Absurda polémica la que se ha organizado por las banderas que los diputados no adscritos del Parlamento de Andalucía hemos colocado en los espacios comunes que nos han habilitado para poder trabajar. En lugar de ponerse el foco en la anomalía que supone que un numeroso grupo de diputados no disponga de los elementos mínimos para desarrollar su trabajo, toda vez que los recursos materiales y los despachos de uso privativo son solo para los grupos parlamentarios, la polémica se centra en el color de las banderas con las que cada uno se identifica. En vez de criticarse el secuestro de la democracia que hace la partitocracia a través de los grupos parlamentarios se cuestiona el pluralismo político y el derecho que cada uno tiene a mostrar los colores que le representan.

En mi caso, las banderas que he colgado son dos. La roja y gualda de España y la roja y negra de Falange, partido cuyas propuestas defiendo. Sobre la bandera nacional debería sobrar cualquier explicación. Es el símbolo que nos representa a todos los españoles. Aquel que besamos los que hacemos el juramento de defender la unidad, soberanía e integridad de la Patria estando dispuestos, si es preciso, a derramar hasta la última gota de nuestra sangre por defenderla. Ojalá las instituciones fomentasen el respeto a la bandera nacional con el mismo celo que el Parlamento de Andalucía ha puesto en que se retire de los despachos comunes.
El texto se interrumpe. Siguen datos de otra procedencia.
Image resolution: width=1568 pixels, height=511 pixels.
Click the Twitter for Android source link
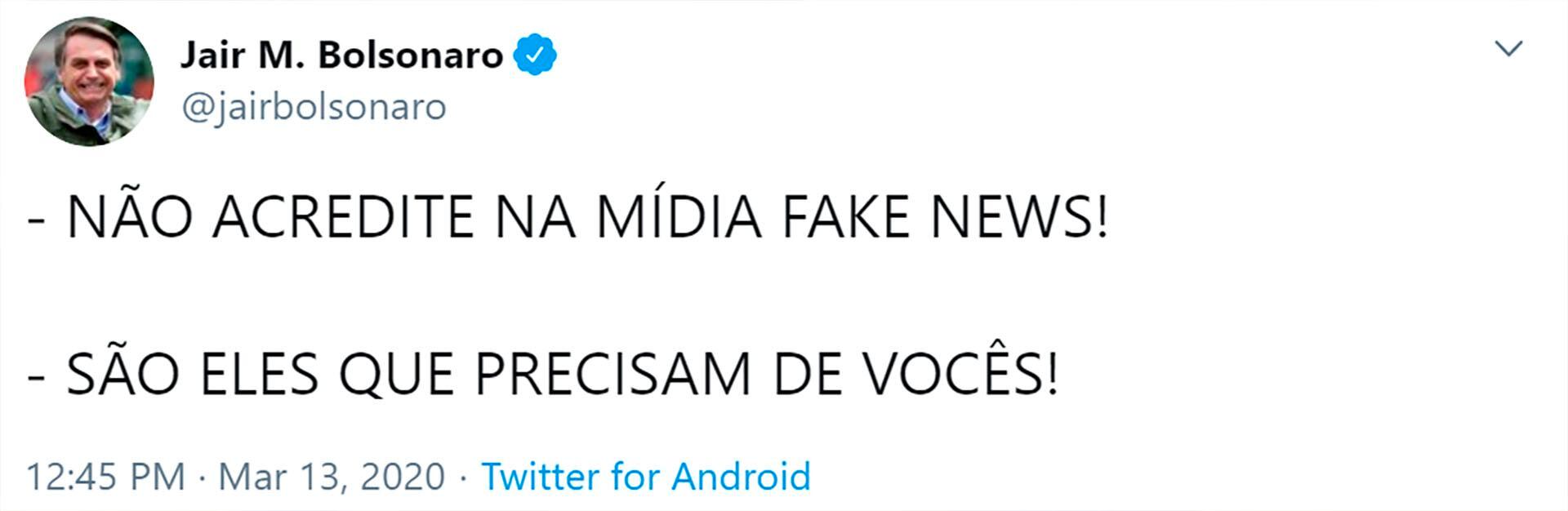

Sobre la bandera de Falange, en cambio, es necesario responder a algunas falsedades que se han vertido en estos días. Se ha deslizado la idea de que es una bandera afectada por las leyes de memoria histórica y, en ese sentido, ilegal. Nada más lejos de la realidad. Es la bandera de un partido político legal, registrado en el Registro de Partidos Políticos del Ministerio del Interior desde 1976, que concurre habitualmente a las elecciones y que ha ejercido con responsabilidad y respeto a la legalidad los cargos que ha obtenido. Una bandera, en cualquier caso, mucho más legítima, por ejemplo, que la de los partidos condenados por corrupción. Mucho más, desde luego, que las de aquellos partidos con dirigentes condenados por organizar una banda terrorista -el GAL- y que ahora gobiernan con el apoyo de los herederos de ETA. Y mucho más, claro está, que las de aquellos partidos cuyo objetivo es romper la unidad nacional española.